METHODS: A total of 3,270 women with high-risk primary IBC were randomly assigned to CRx with or without 1 year of trastuzumab. Eligibility criteria included immunohistochemistry (IHC) score 1+ or 2+ with fluorescence in situ hybridization ratio (FISH) < 2.0 or, if ratio was not performed, HER2 gene copy number < 4.0. CRx was either docetaxel plus cyclophosphamide or doxorubicin and cyclophosphamide followed by weekly paclitaxel for 12 weeks.

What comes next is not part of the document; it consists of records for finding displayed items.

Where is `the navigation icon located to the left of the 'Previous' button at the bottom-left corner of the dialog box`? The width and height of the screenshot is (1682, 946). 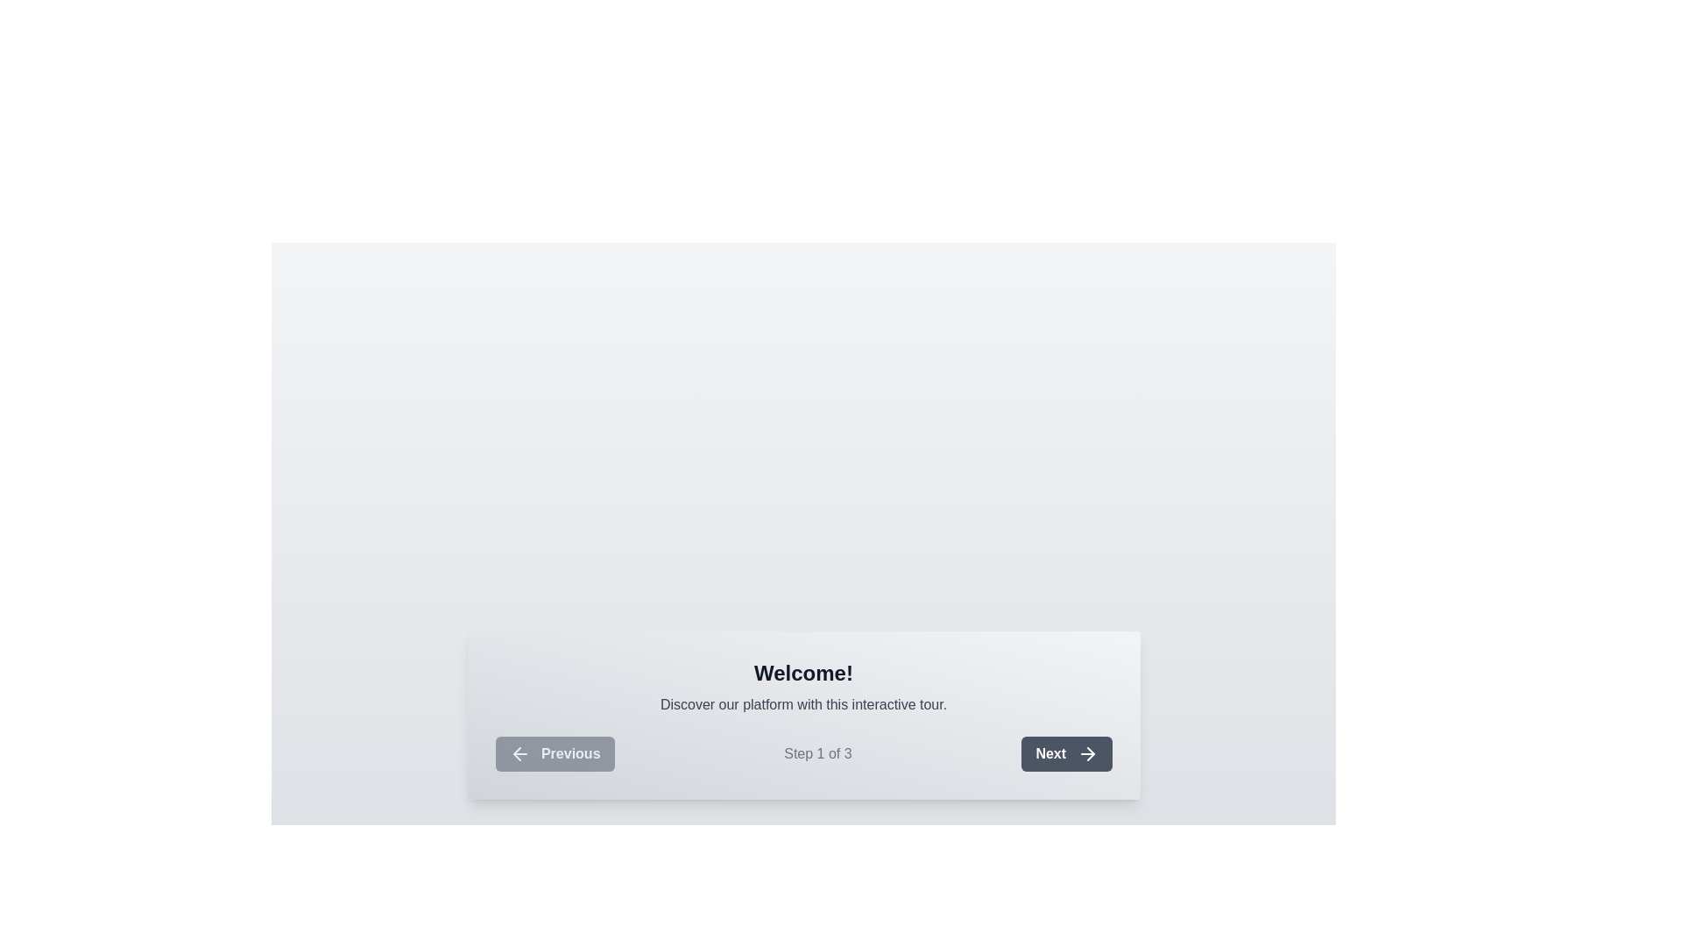 the navigation icon located to the left of the 'Previous' button at the bottom-left corner of the dialog box is located at coordinates (519, 753). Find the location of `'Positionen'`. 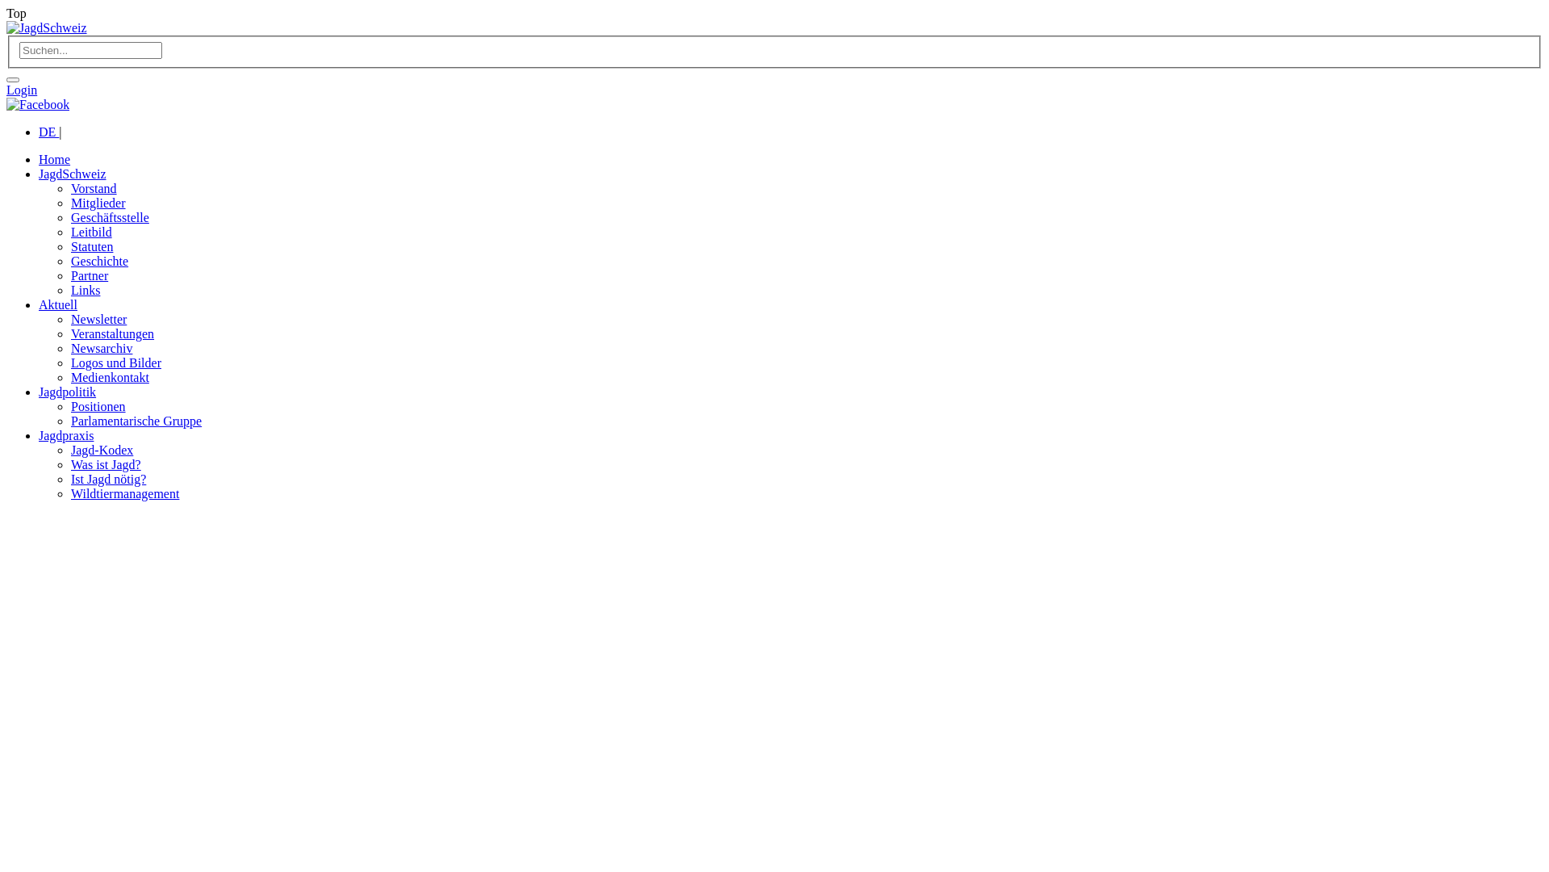

'Positionen' is located at coordinates (97, 405).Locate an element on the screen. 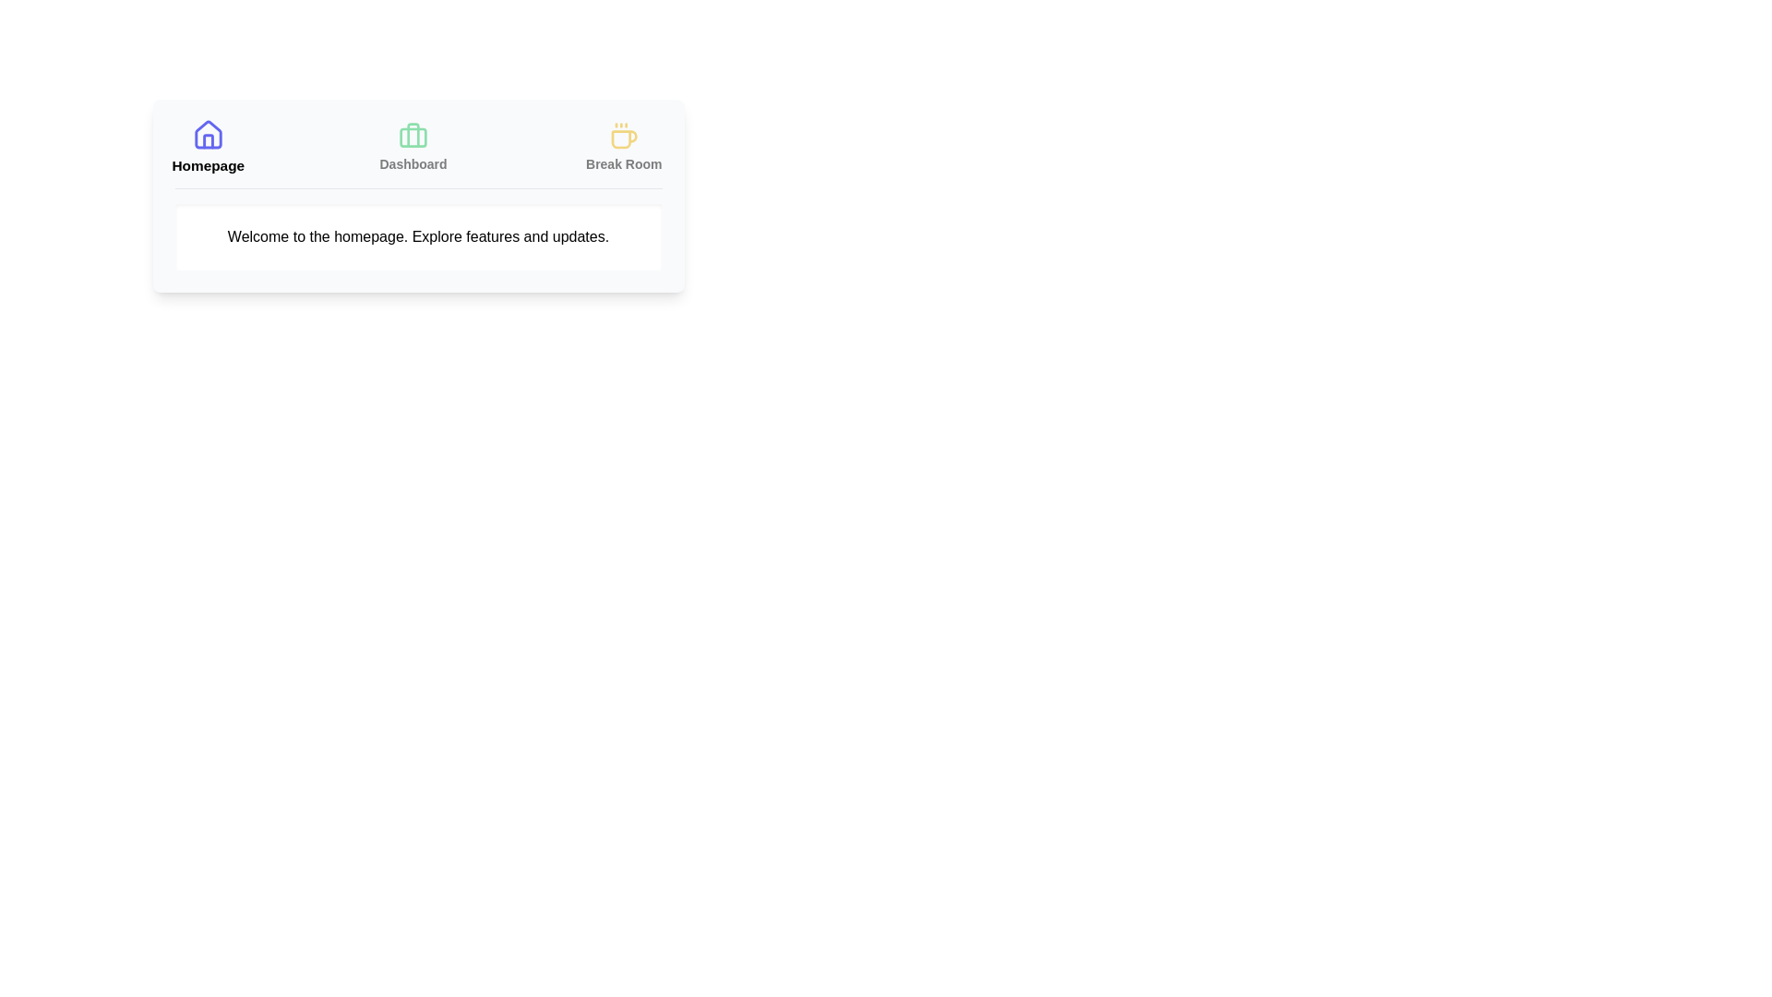 Image resolution: width=1772 pixels, height=997 pixels. the Break Room tab to view its content is located at coordinates (624, 146).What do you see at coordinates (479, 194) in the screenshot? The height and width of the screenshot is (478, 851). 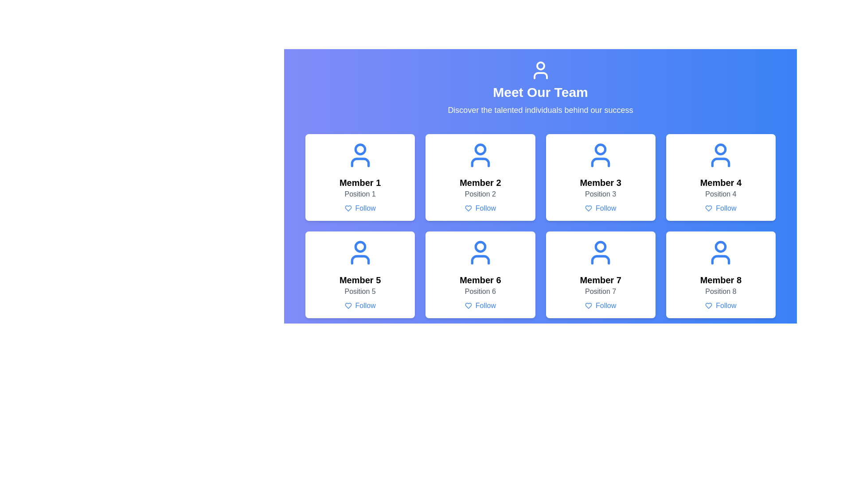 I see `the static text label displaying 'Position 2' which is located within the card labeled 'Member 2' in the team member grid, positioned above the 'Follow' button` at bounding box center [479, 194].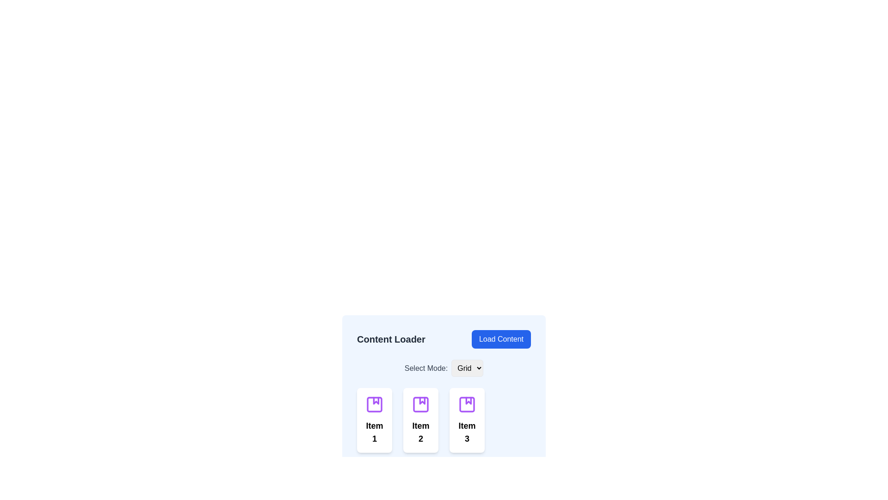  Describe the element at coordinates (421, 404) in the screenshot. I see `the icon representing the 'Album' category located at the top of the card labeled 'Item 2'` at that location.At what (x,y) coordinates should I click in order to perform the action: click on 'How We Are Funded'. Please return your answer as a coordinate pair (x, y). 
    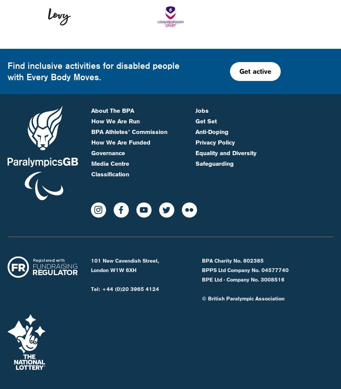
    Looking at the image, I should click on (120, 117).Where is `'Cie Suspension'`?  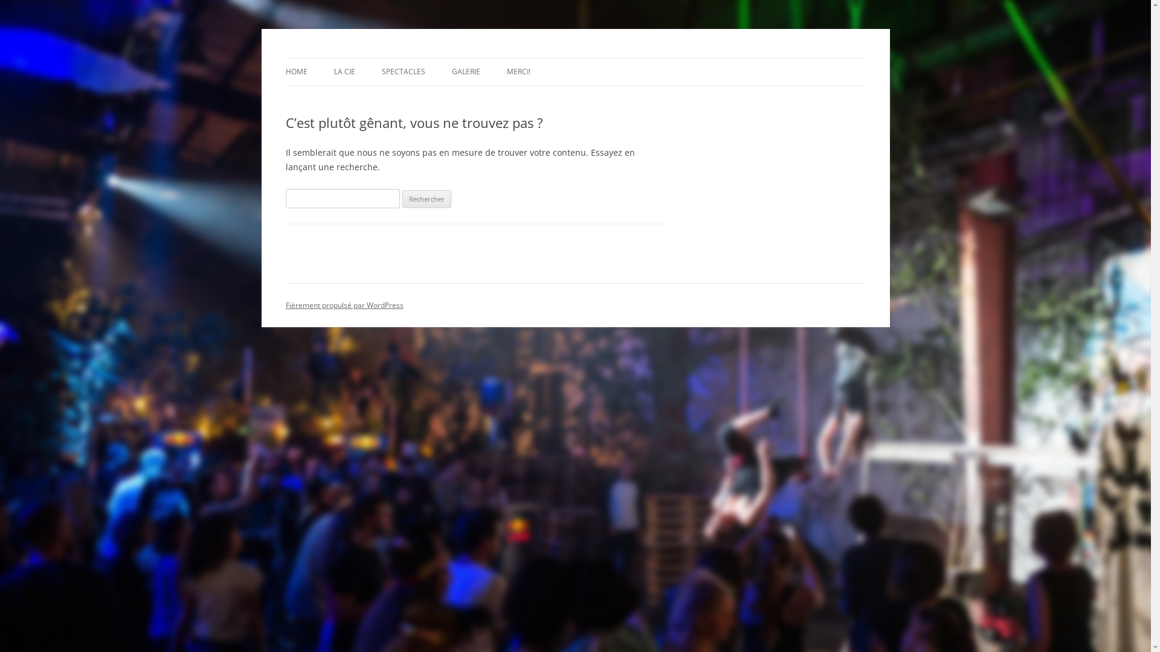
'Cie Suspension' is located at coordinates (342, 58).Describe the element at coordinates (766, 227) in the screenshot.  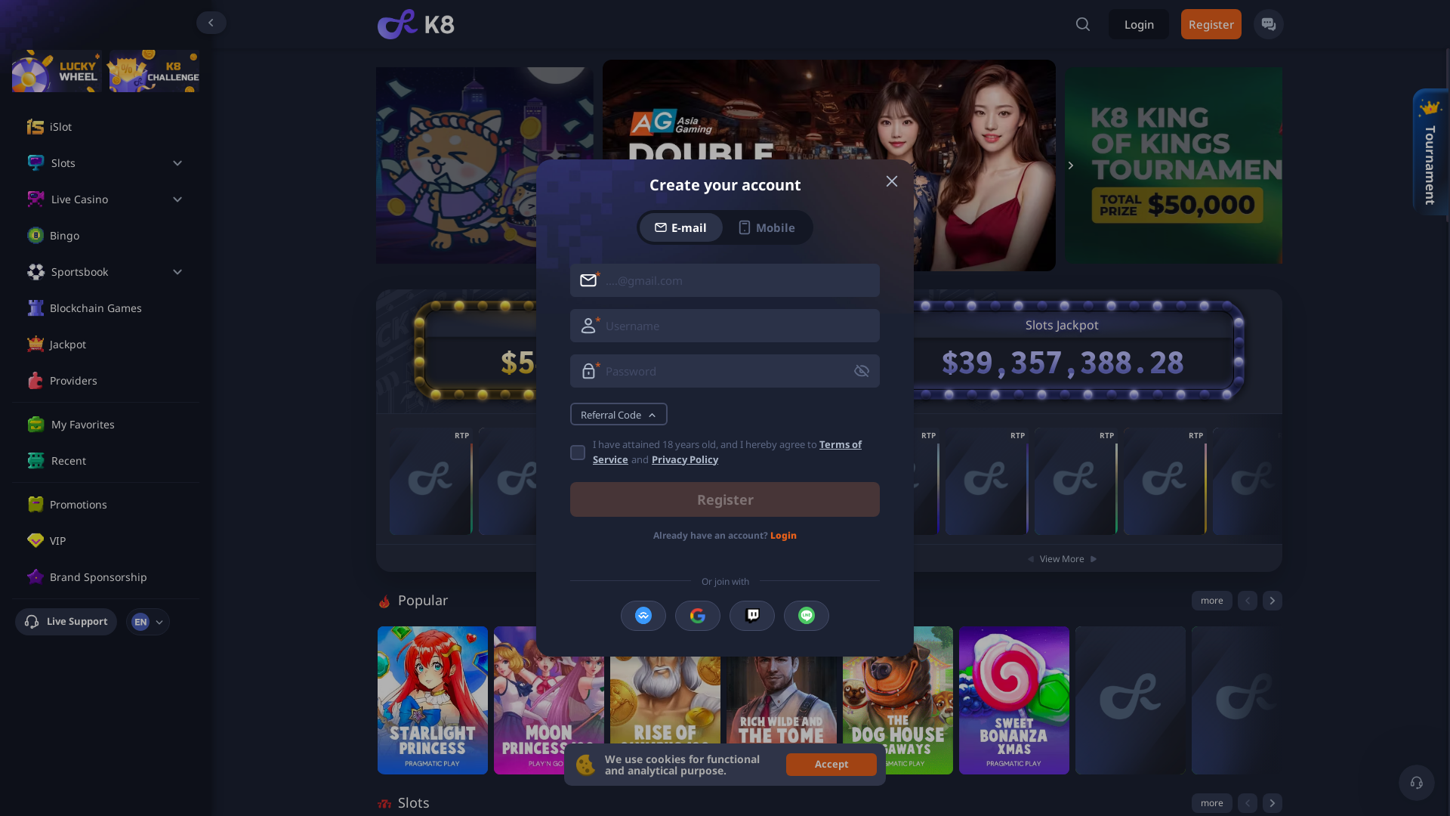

RESULTS: At a median follow-up of 46 months, the addition of trastuzumab to CRx did not improve IDFS (5-year IDFS: 89.8% with CRx plus trastuzumab [CRxT] v 89.2% with CRx alone; hazard ratio [HR], 0.98; 95% CI, 0.76 to 1.25; P = .85). These findings did not differ by level of HER2 IHC expression, lymph node involvement, or hormone-receptor status. For distant recurrence-free interval, 5-year estimates were 92.7% with CRxT compared with 93.6% for CRx alone (HR, 1.10; 95% CI, 0.81 to 1.50; P = .55) and for overall survival (OS) were 94.8% with CRxT and 96.3% in CRx alone (HR, 1.33; 95% CI, 0.90 to 1.95; P = .15). There were no unexpected toxicities from the addition of trastuzumab to CRx.

CONCLUSION: The addition of trastuzumab to CRx did not improve IDFS, distant recurrence-free interval, or OS in women with non-HER2-overexpressing IBC. Trastuzumab does not benefit women without IHC 3+ or FISH ratio-amplified breast cancer.